→ **TASK**: Rescale the part that opens with the line containing "Viewport: 715px width, 443px" and closes at the end of the items by writing out only those lines again, requests included. Multiply every coordinate in the answers by 2.6 and round each to a whole number, rounding halves up.

→ **DATA PROVIDED**:

## begin

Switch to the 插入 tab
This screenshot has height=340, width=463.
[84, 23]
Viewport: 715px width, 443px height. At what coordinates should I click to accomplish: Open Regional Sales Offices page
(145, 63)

## end

→ **FULL RESPONSE**:
Viewport: 715px width, 443px height. At what coordinates should I click to accomplish: Open Regional Sales Offices page
(377, 164)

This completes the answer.